Misafirliğe giden birinin beklenti içinde olmaması ve ev sahibinin kendisine sunduklarıyla yetinmesi gerektiğini belirten “Misafir umduğunu değil, bulduğunu yer.” cümlesiyle hem nezaket hem de misafirperverlik anlayışına sahip kültürümüzün nasıl yittiği de yine programda yer alan ve ev sahibine yönelik olarak kurulan “Bu ne biçim çorba, bebek maması gibi olmuş.”, “Damak tadıma uymadı.”, “Bu yemek böyle pişmez, hiç becerememişsiniz.” şeklindeki diyaloglarda görülmektedir. Övmenin yerini yermenin, iltifatın yerini yargının, saygının yerini sorgunun almasının normalleştirilmesine sadece bu programda değil, televizyon ekranlarına yansıyan birçok yapımda rastlanmaktadır. Maruz kalındıkça yerleşen yergi kültürü, özden uzaklaşmayı da normalleştirmektedir. İnsanların başkalarının hayatını merak etmenin ötesinde onların hayatına müdahale etme ve koşulları göz ardı ederek eleştirme hakkını kendinde görmesi ve sosyal ilişkilere, yaşam tarzına, komşuluğa, ahlâki davranışlara ilişkin popüler kültüre ait aktarımlar yapılması da bu normalleştirmede bir etken olarak karşımıza çıkmaktadır.

Bir tutum ve davranışın dillendirilmesinden öte içselleştirilmiş olmasının anlamlı olduğu düşünüldüğünde, insana saygının cümleler içinde bir sözcük olarak geçmekten ziyade uygulamada yer alması gerektiğini bu ve benzeri programlarda bir kez daha görmek mümkündür. Ayrıca özel olarak nitelendirilen alanların alenileşmesi, bilgi sahibi olmadan eleştirmenin ve yargılamanın neredeyse bir kültür haline gelmesi, “Beğenmedim ama yine de elinize sağlık!” cümlesinin ardına saklanarak kendine bir yer bulmaktadır. Hastanede yoğun bakımda olan babasıyla özçekim yaparak yayınlayan, serum takılı kolunu, cenazede tabutun, düğünde gelin ve damadın fotoğrafını sosyal medyada paylaşan bir güruhun yine aynı sosyal medyada bu tarz programları eleştirmesi ayrıca ironiktir.

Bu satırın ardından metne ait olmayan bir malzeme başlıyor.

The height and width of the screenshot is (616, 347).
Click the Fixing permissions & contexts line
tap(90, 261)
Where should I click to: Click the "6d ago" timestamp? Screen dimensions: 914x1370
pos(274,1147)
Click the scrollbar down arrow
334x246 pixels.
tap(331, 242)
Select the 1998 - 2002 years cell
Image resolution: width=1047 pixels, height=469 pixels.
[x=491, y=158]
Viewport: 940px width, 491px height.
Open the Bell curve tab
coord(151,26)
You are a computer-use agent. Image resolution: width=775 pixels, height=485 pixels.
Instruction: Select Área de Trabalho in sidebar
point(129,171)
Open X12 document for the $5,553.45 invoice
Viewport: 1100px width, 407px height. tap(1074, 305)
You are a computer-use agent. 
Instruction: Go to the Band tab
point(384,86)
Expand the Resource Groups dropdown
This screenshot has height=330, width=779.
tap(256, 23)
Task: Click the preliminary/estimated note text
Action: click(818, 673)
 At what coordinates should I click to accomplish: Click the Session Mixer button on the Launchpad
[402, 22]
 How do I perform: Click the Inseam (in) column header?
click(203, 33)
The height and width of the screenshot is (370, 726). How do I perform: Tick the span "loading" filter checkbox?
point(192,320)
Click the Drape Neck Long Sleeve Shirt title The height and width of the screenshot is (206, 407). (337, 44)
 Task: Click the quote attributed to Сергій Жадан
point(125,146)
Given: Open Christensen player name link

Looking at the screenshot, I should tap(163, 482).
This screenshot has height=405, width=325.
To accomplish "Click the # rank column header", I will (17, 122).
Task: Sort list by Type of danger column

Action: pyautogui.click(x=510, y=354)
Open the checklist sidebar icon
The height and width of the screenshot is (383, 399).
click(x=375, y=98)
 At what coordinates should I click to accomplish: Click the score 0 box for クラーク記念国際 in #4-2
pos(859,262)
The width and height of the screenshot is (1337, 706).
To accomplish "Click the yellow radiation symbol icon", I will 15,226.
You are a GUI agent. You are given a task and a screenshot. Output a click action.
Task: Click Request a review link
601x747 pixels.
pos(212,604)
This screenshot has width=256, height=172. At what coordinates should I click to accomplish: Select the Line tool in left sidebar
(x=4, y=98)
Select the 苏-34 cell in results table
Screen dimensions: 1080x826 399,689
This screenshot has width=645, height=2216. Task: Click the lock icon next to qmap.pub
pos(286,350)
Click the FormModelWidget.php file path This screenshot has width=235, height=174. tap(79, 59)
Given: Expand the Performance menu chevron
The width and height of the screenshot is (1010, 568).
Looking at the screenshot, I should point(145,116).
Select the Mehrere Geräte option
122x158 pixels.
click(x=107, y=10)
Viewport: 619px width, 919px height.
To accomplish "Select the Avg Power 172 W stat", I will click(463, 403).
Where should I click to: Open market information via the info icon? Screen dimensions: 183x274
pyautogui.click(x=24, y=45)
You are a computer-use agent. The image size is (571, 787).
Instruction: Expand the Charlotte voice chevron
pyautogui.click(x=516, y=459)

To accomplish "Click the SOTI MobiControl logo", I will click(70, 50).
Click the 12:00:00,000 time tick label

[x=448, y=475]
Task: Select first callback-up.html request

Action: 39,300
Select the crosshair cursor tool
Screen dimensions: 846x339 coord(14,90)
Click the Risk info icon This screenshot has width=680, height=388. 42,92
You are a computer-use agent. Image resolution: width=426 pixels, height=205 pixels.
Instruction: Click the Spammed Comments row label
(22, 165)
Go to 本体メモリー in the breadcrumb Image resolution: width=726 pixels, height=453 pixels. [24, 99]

Toplumsal değerlerin zamana yayılarak yitirilmesine zemin hazırlayan ve birçok izleyicinin belki bunun farkında olmadan sadece vakit geçirmek yahut eğlenmek için izlediği bu yapımlar, zamanla insanların sadece kendisinin kazanmasına ve sadece kendi çıkarlarını korumaya yönelik bireyler haline gelmesine de zemin hazırlamıştır.

Bir zamanlar ‘nimet’ olarak görülen yiyeceklerin, çatal bıçakla didiklenerek ve burun kıvırarak beğenilmemesi de aslında bu programın nesnesinin yemekler değil, bireyler olduğunu göstermektedir. Bir diğerine “Beceriksizsiniz!” diyen kişinin “Hakaret etmiyorum, sadece eleştiriyorum; eleştiriye gelemiyorsunuz.” minvalindeki savunması hem eleştirinin hem de yavuz hırsızın ev sahibini bastırdığının bir göstergesi olarak karşımıza çıkmaktadır. Uzun vadede bu tutumun hem o birey tarafından diğer insanlara yansıtılması hem izleyici tarafından normalleştirilip desteklenmesi, bir televizyon programının toplumun kültürel yapısının bozulmasına nasıl etki edebileceğini de aslında izleyiciye sunmaktadır. Kolay ulaşılabilirliğin ve çamur atmanın gizlice yüceltildiği, rica etmenin ve özür dilemenin alenen yerildiği bu süreç, toplumsal kültürün öznesi olduğumuz bilincini de alıp götürmektedir.

Popüler kültürle birlikte normalleştirilen ve toplumsal değerleri alt üst eden bu yeni kültürel anlayış, bu normale göre yaşadıklarında topluma uyum sağlayabileceğini ve elde etmek istediklerini ancak böyle elde edebileceğini de bireylere öğretmektedir. Kültürün evlilik, kayıp arama ve yemek programlarına indirgenerek aktarıldığı yeni medya düzeninde, “Ben ne yapıyorum.” ve “Bu programın kime ne katkısı var?” soruları sorulmadıkça; emeksiz yemeğin olmadığı bir kültürden, yemek olsa da emeğin yok sayıldığı bir kültüre doğru her “Nerdesiniz?” sorusuna “Yemekteyiz” demeye devam edeceğiz gibi görünüyor.